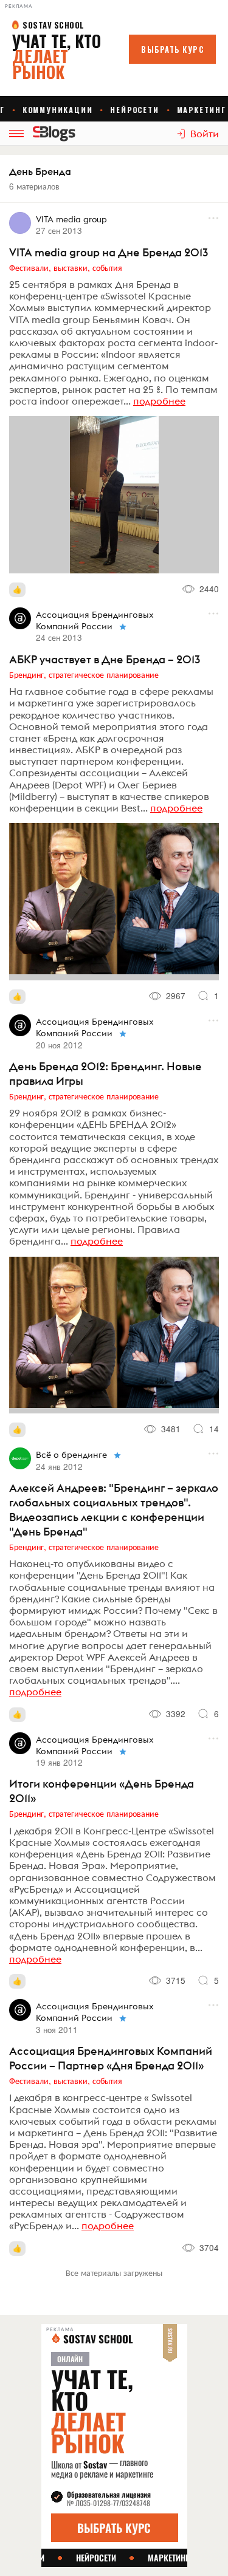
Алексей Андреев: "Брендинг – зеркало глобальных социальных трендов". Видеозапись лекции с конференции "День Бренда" (113, 1510)
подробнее (159, 401)
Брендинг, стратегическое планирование (84, 674)
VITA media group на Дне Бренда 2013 (108, 252)
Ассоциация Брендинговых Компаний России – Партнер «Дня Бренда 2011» (110, 2058)
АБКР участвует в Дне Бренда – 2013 (104, 659)
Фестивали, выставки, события (65, 267)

## [WORK TO BE COMPLETED]
Please copy out each line of the material that contains the string "Бренда".

## [OUTPUT OF THE EXERCISE]
Алексей Андреев: "Брендинг – зеркало глобальных социальных трендов". Видеозапись лекции с конференции "День Бренда" (113, 1510)
VITA media group на Дне Бренда 2013 (108, 252)
Ассоциация Брендинговых Компаний России – Партнер «Дня Бренда 2011» (110, 2058)
АБКР участвует в Дне Бренда – 2013 (104, 659)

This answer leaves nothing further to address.